= Information =
- Opening Delimiter -

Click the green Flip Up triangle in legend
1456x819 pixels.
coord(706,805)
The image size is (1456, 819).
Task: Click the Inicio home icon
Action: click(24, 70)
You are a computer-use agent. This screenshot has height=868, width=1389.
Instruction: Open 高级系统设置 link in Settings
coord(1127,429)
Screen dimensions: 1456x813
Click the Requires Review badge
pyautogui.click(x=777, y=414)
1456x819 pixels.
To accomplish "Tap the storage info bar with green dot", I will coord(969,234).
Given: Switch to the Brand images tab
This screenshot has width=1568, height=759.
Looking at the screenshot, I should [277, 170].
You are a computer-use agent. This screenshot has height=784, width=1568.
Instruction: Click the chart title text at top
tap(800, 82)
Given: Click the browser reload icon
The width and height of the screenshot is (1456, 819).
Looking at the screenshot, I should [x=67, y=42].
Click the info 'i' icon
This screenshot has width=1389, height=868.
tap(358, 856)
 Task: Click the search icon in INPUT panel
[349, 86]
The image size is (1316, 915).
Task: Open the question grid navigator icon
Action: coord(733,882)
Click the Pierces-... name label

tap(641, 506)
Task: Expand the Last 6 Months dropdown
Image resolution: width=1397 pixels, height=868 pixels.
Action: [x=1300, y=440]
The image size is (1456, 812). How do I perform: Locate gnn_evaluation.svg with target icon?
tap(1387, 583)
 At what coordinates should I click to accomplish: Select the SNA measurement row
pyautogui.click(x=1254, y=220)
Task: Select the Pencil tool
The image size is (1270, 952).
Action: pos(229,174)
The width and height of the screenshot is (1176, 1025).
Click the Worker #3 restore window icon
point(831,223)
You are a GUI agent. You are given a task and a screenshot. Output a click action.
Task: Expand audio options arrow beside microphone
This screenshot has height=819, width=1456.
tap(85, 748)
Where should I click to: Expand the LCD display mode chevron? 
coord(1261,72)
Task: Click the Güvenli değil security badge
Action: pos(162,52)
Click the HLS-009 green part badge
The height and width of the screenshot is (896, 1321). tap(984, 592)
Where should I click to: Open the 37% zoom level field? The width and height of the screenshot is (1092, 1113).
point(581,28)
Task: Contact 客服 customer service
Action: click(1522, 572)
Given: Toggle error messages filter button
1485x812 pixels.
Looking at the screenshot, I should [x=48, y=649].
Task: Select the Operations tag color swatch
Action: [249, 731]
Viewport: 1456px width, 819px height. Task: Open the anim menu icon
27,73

- Closing Delimiter -

= About this task =
Search the records for the string "agent" and, wherever a line contains it, please copy that line.

= Reply to the task =
You are a computer-use agent. This screenshot has height=868, width=1389.
You are a computer-use agent. This screenshot has height=784, width=1568.
You are a GUI agent. You are given a task and a screenshot. Output a click action.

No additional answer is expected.